What’s really going on is that we’ve reached a tipping point in technology advancements. Today, ironically enough, it’s the scientists and engineers who are effectively creating the solutions to level-up our businesses and sustainability solutions simultaneously.

“I’m wearing a 3D printed badge as we speak,” says Zeine. “Additive is very interesting. I was just visiting HP and they were explaining that 80% of the powder they use [which is a plastic] can be broken back down and re-used. But also you can produce on-demand and according to order. You’re lowering production, shipping cost, and even waste.”

Zeine gets particularly excited when talking about the connection of the physical world with the digital—and the other way around. “A lot is with IoT technology,” she says. “You can infuse with mathematics and physics to reproduce the way equipment is working and generating energy. Ansys is a company we’re working with to simulate what’s happening in the real world. You can predict before breakages happening like drilling oil, or your turbine isn’t spinning the right way and maybe sand is getting stuck in it. Instead of letting it break and having an oil spill, you can repair it and move forward in a shorter amount of time. Digitalizing the physical world can also help extend the life of the equipment so we can get more for less.” [See the video below for an extended example]

In June, ANSYS (NASDAQ: ANSS) and SAP SE (NYSE: SAP) announced their first solution under a new partnership to drive the Intelligent Enterprise by linking engineering and operations. The partnership’s first solution, SAP Predictive Engineering Insights enabled by ANSYS, will run on SAP Cloud Platform and empower industrial asset operators to optimize operations and maintenance through real-time engineering insights, to reduce product cycle times and increase profitability. 

Besides “optimizing solutions” as a supply chain sustainability strategy, companies would also do well to listen to consumers as well. Increasingly, people want to know where and how their goods are produced—and for a variety of motivations. Apps like Buycott, a barcode and QR bar code scanner, are growing in popularity. There are also plenty of blockchains in development that are focused on transparency not only for B2B solutions, but also for B2C.
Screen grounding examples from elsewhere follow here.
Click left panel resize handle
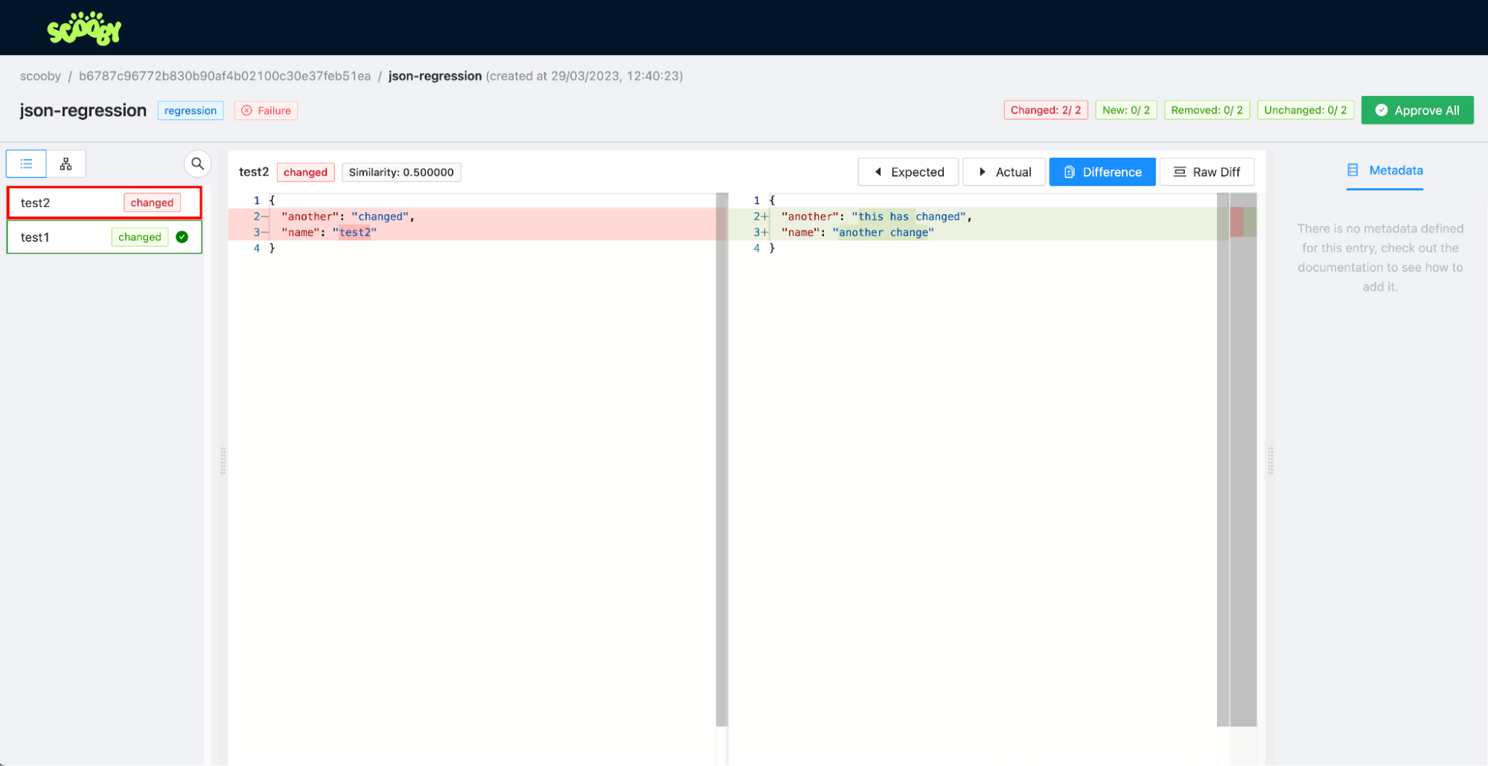This screenshot has height=766, width=1488. [223, 461]
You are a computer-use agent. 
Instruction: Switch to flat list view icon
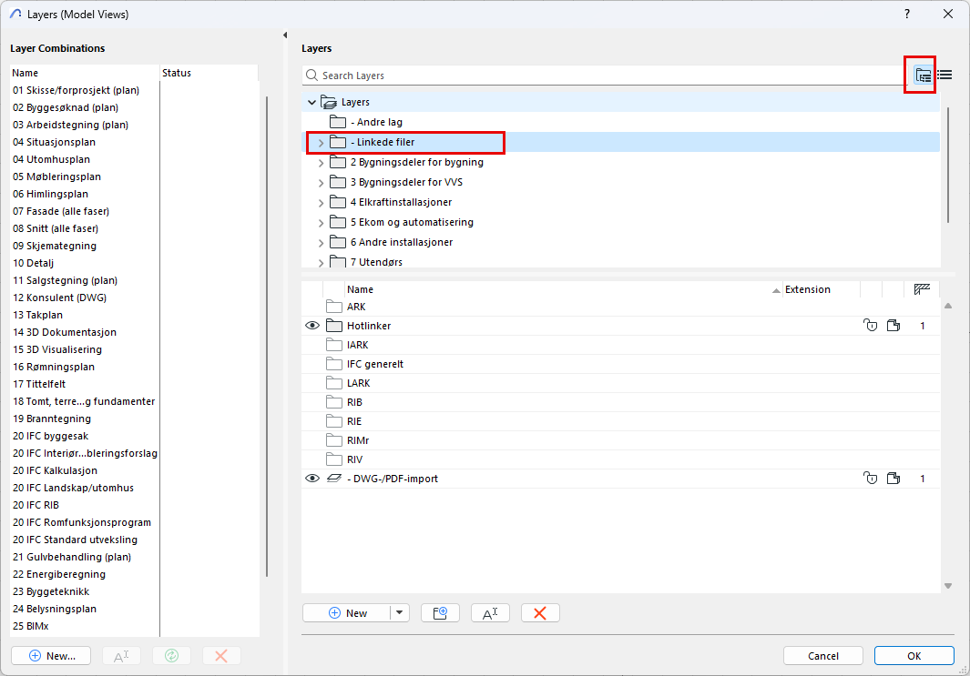tap(944, 76)
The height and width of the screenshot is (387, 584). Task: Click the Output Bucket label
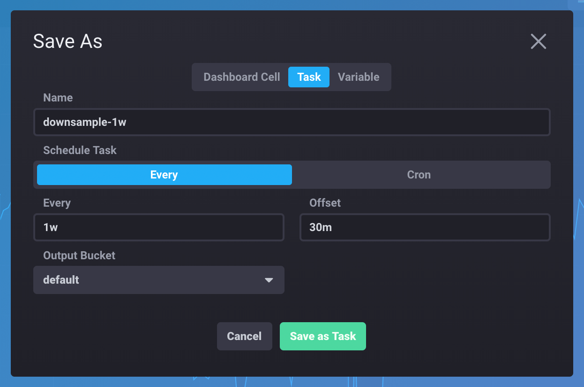pyautogui.click(x=79, y=255)
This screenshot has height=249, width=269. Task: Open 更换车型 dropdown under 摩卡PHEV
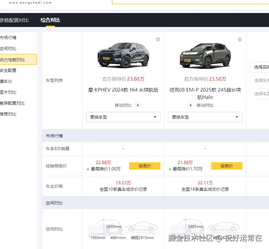(123, 117)
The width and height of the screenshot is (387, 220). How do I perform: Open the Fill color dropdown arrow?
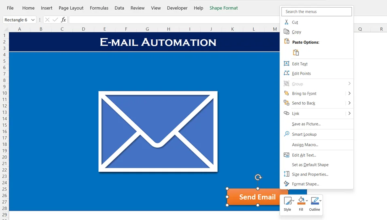point(307,201)
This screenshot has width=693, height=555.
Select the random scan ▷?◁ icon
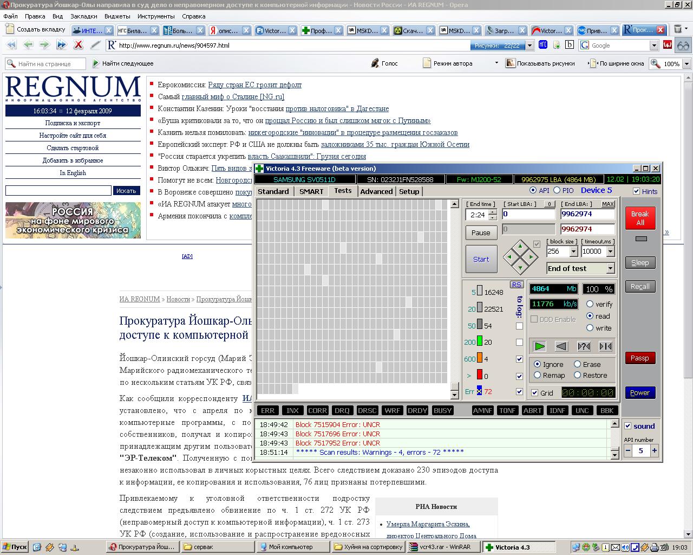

“A lot of companies do have a missional approach specifically in the food and health industry,” says Zeine, “especially with track and trace to the seed and additives and wash equipment and finally to delivery. Health aware consumers, and much more planet-aware consumers.” SAP works with such conscious-minded companies as well.

SAP’s goals range from the short to medium to long term when it comes to sustainability plans. Cargo Sous Terrain has partnered with SAP to digitize its operations. The company aims to create a “world-class infrastructure for logistics” by 2040. The company is a coalition of private companies that plan to create a network of underground tunnels connecting major cities throughout Northern Switzerland. The goal is to build central logistics hubs in cities for goods that will allow companies to easily deliver them across the country.

Switzerland expects a 37% increase in freight transport over the next 20 years. Cargo Sous Terrain believes that its 24x7 delivery system will reduce road congestion by as much as 40%. Autonomous vehicles will move goods from one urban hub to another. Items will be loaded onto vehicles powered by electricity, so as to reduce the carbon footprint, and bring them directly to people’s houses. 

“It’s like a huge conveyor tunnel that goes underground so we don’t clog up the Alps and the beauty and the trucks just go into the cities and make the last-mile delivery,” says Zeine. “It will take years to get there, but it’s a long term ambitious project. There are lots of big ideas with this technology where we can really make sustainability and business-solutions. It all connects,” she says. “The more the technology advances the more the businesses find solutions and the two don’t become a contradiction of terms.”